* **PROBLEM TO WORK ON**
Please retype the entries below exactly as they are written.
====
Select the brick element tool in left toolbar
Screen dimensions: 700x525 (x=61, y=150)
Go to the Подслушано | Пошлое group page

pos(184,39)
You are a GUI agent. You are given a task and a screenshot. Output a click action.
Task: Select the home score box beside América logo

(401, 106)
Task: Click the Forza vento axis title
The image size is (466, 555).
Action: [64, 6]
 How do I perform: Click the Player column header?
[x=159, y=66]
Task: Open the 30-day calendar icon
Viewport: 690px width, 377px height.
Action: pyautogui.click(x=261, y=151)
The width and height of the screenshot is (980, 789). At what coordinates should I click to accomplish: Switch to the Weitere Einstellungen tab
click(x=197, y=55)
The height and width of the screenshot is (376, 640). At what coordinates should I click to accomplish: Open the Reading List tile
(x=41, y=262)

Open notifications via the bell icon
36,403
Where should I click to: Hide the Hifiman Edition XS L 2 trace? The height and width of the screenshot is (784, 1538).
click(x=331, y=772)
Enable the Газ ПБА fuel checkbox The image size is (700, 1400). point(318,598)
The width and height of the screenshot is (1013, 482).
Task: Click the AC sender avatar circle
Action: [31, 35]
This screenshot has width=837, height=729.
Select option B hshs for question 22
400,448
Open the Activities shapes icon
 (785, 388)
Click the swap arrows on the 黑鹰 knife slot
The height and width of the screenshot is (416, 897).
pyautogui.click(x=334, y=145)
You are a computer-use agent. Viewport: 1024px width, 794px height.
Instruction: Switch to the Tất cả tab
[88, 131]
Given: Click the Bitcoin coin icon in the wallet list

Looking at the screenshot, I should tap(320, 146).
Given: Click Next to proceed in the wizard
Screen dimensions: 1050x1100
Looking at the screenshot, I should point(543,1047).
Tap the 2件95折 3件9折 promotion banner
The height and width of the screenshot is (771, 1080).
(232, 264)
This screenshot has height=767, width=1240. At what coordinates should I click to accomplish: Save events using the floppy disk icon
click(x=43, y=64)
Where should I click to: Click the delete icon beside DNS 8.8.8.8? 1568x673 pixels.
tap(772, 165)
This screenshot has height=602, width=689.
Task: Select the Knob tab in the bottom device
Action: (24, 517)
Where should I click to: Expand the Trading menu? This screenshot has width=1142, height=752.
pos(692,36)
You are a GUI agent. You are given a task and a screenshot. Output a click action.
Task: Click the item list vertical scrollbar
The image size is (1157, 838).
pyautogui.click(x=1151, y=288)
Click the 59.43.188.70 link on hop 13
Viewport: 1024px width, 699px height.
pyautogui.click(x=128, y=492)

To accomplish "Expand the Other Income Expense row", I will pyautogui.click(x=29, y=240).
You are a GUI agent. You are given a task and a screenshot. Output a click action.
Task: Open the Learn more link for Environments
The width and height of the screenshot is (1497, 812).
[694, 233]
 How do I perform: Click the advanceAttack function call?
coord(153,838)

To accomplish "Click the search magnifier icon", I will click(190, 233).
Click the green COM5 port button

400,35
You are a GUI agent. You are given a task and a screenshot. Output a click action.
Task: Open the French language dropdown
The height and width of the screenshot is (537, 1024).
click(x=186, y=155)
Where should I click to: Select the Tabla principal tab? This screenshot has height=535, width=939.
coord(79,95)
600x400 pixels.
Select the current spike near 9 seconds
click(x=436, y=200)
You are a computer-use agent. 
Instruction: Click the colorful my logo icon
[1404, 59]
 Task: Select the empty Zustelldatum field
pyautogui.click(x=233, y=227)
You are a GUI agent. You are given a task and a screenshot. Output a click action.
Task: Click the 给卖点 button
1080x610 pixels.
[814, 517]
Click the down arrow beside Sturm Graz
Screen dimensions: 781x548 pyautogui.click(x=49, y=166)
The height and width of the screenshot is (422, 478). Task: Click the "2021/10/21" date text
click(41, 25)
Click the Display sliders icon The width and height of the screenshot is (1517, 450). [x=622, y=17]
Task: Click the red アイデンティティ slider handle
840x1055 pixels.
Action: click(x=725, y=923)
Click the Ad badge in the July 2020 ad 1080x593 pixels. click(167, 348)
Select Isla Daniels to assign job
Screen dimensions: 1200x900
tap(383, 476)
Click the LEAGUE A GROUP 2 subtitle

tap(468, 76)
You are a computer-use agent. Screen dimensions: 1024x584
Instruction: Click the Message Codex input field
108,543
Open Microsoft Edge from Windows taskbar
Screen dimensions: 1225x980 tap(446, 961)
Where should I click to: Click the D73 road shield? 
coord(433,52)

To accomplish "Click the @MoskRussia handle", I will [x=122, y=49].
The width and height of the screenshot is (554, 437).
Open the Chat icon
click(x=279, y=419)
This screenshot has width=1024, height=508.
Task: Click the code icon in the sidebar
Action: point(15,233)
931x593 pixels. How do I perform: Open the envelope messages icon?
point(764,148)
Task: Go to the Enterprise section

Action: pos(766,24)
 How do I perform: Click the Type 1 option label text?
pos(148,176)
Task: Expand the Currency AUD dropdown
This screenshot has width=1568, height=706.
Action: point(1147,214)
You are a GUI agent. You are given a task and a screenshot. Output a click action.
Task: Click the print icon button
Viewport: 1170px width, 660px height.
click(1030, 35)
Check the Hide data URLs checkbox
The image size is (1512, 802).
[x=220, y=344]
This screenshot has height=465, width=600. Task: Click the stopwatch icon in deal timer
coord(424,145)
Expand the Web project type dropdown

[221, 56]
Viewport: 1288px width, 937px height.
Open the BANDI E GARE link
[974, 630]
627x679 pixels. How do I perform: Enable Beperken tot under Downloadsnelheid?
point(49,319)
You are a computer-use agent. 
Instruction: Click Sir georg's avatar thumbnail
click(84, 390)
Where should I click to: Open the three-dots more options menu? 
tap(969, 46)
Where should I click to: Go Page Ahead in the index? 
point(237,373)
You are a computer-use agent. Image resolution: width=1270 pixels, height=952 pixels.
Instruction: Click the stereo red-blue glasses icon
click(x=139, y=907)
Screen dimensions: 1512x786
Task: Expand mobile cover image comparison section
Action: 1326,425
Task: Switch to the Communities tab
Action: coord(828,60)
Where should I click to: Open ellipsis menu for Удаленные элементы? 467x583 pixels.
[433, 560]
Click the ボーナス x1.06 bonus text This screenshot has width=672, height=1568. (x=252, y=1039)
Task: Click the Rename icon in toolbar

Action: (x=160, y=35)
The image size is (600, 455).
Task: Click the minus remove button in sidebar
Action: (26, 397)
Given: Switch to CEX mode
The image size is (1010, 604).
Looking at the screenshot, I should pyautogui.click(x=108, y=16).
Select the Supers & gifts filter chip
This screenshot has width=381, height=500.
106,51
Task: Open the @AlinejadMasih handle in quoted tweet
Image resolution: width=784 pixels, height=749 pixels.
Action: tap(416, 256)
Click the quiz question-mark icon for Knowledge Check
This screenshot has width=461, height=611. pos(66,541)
====
* **RESPONSE TO THIS TASK**
Select the brick element tool in left toolbar
Screen dimensions: 700x525 (x=61, y=150)
Go to the Подслушано | Пошлое group page

pos(184,39)
You are a GUI agent. You are given a task and a screenshot. Output a click action.
Task: Select the home score box beside América logo

(401, 106)
Task: Click the Forza vento axis title
The image size is (466, 555).
Action: [64, 6]
 How do I perform: Click the Player column header?
[x=159, y=66]
Task: Open the 30-day calendar icon
Viewport: 690px width, 377px height.
Action: pyautogui.click(x=261, y=151)
The width and height of the screenshot is (980, 789). At what coordinates should I click to accomplish: Switch to the Weitere Einstellungen tab
click(x=197, y=55)
The height and width of the screenshot is (376, 640). At what coordinates should I click to accomplish: Open the Reading List tile
(x=41, y=262)

Open notifications via the bell icon
36,403
Where should I click to: Hide the Hifiman Edition XS L 2 trace? The height and width of the screenshot is (784, 1538).
click(x=331, y=772)
Enable the Газ ПБА fuel checkbox The image size is (700, 1400). point(318,598)
The width and height of the screenshot is (1013, 482).
Task: Click the AC sender avatar circle
Action: [31, 35]
This screenshot has width=837, height=729.
Select option B hshs for question 22
400,448
Open the Activities shapes icon
 (785, 388)
Click the swap arrows on the 黑鹰 knife slot
The height and width of the screenshot is (416, 897).
pyautogui.click(x=334, y=145)
You are a computer-use agent. Viewport: 1024px width, 794px height.
Instruction: Switch to the Tất cả tab
[88, 131]
Given: Click the Bitcoin coin icon in the wallet list

Looking at the screenshot, I should tap(320, 146).
Given: Click Next to proceed in the wizard
Screen dimensions: 1050x1100
Looking at the screenshot, I should point(543,1047).
Tap the 2件95折 3件9折 promotion banner
The height and width of the screenshot is (771, 1080).
(232, 264)
This screenshot has height=767, width=1240. At what coordinates should I click to accomplish: Save events using the floppy disk icon
click(x=43, y=64)
Where should I click to: Click the delete icon beside DNS 8.8.8.8? 1568x673 pixels.
tap(772, 165)
This screenshot has height=602, width=689.
Task: Select the Knob tab in the bottom device
Action: (24, 517)
Where should I click to: Expand the Trading menu? This screenshot has width=1142, height=752.
pos(692,36)
You are a GUI agent. You are given a task and a screenshot. Output a click action.
Task: Click the item list vertical scrollbar
The image size is (1157, 838).
pyautogui.click(x=1151, y=288)
Click the 59.43.188.70 link on hop 13
Viewport: 1024px width, 699px height.
pyautogui.click(x=128, y=492)

To accomplish "Expand the Other Income Expense row", I will pyautogui.click(x=29, y=240).
You are a GUI agent. You are given a task and a screenshot. Output a click action.
Task: Open the Learn more link for Environments
The width and height of the screenshot is (1497, 812).
[694, 233]
 How do I perform: Click the advanceAttack function call?
coord(153,838)

To accomplish "Click the search magnifier icon", I will click(190, 233).
Click the green COM5 port button

400,35
You are a GUI agent. You are given a task and a screenshot. Output a click action.
Task: Open the French language dropdown
The height and width of the screenshot is (537, 1024).
click(x=186, y=155)
Where should I click to: Select the Tabla principal tab? This screenshot has height=535, width=939.
coord(79,95)
600x400 pixels.
Select the current spike near 9 seconds
click(x=436, y=200)
You are a computer-use agent. 
Instruction: Click the colorful my logo icon
[1404, 59]
 Task: Select the empty Zustelldatum field
pyautogui.click(x=233, y=227)
You are a GUI agent. You are given a task and a screenshot. Output a click action.
Task: Click the 给卖点 button
1080x610 pixels.
[814, 517]
Click the down arrow beside Sturm Graz
Screen dimensions: 781x548 pyautogui.click(x=49, y=166)
The height and width of the screenshot is (422, 478). Task: Click the "2021/10/21" date text
click(41, 25)
Click the Display sliders icon The width and height of the screenshot is (1517, 450). [x=622, y=17]
Task: Click the red アイデンティティ slider handle
840x1055 pixels.
Action: click(x=725, y=923)
Click the Ad badge in the July 2020 ad 1080x593 pixels. click(167, 348)
Select Isla Daniels to assign job
Screen dimensions: 1200x900
tap(383, 476)
Click the LEAGUE A GROUP 2 subtitle

tap(468, 76)
You are a computer-use agent. Screen dimensions: 1024x584
Instruction: Click the Message Codex input field
108,543
Open Microsoft Edge from Windows taskbar
Screen dimensions: 1225x980 tap(446, 961)
Where should I click to: Click the D73 road shield? 
coord(433,52)

To accomplish "Click the @MoskRussia handle", I will [x=122, y=49].
The width and height of the screenshot is (554, 437).
Open the Chat icon
click(x=279, y=419)
This screenshot has width=1024, height=508.
Task: Click the code icon in the sidebar
Action: point(15,233)
931x593 pixels. How do I perform: Open the envelope messages icon?
point(764,148)
Task: Go to the Enterprise section

Action: pos(766,24)
 How do I perform: Click the Type 1 option label text?
pos(148,176)
Task: Expand the Currency AUD dropdown
This screenshot has width=1568, height=706.
Action: point(1147,214)
You are a GUI agent. You are given a task and a screenshot. Output a click action.
Task: Click the print icon button
Viewport: 1170px width, 660px height.
click(1030, 35)
Check the Hide data URLs checkbox
The image size is (1512, 802).
[x=220, y=344]
This screenshot has height=465, width=600. Task: Click the stopwatch icon in deal timer
coord(424,145)
Expand the Web project type dropdown

[221, 56]
Viewport: 1288px width, 937px height.
Open the BANDI E GARE link
[974, 630]
627x679 pixels. How do I perform: Enable Beperken tot under Downloadsnelheid?
point(49,319)
You are a computer-use agent. 
Instruction: Click Sir georg's avatar thumbnail
click(84, 390)
Where should I click to: Open the three-dots more options menu? 
tap(969, 46)
Where should I click to: Go Page Ahead in the index? 
point(237,373)
You are a computer-use agent. Image resolution: width=1270 pixels, height=952 pixels.
Instruction: Click the stereo red-blue glasses icon
click(x=139, y=907)
Screen dimensions: 1512x786
Task: Expand mobile cover image comparison section
Action: 1326,425
Task: Switch to the Communities tab
Action: coord(828,60)
Where should I click to: Open ellipsis menu for Удаленные элементы? 467x583 pixels.
[433, 560]
Click the ボーナス x1.06 bonus text This screenshot has width=672, height=1568. (x=252, y=1039)
Task: Click the Rename icon in toolbar

Action: (x=160, y=35)
The image size is (600, 455).
Task: Click the minus remove button in sidebar
Action: (26, 397)
Given: Switch to CEX mode
The image size is (1010, 604).
Looking at the screenshot, I should pyautogui.click(x=108, y=16).
Select the Supers & gifts filter chip
This screenshot has width=381, height=500.
106,51
Task: Open the @AlinejadMasih handle in quoted tweet
Image resolution: width=784 pixels, height=749 pixels.
Action: tap(416, 256)
Click the quiz question-mark icon for Knowledge Check
This screenshot has width=461, height=611. pos(66,541)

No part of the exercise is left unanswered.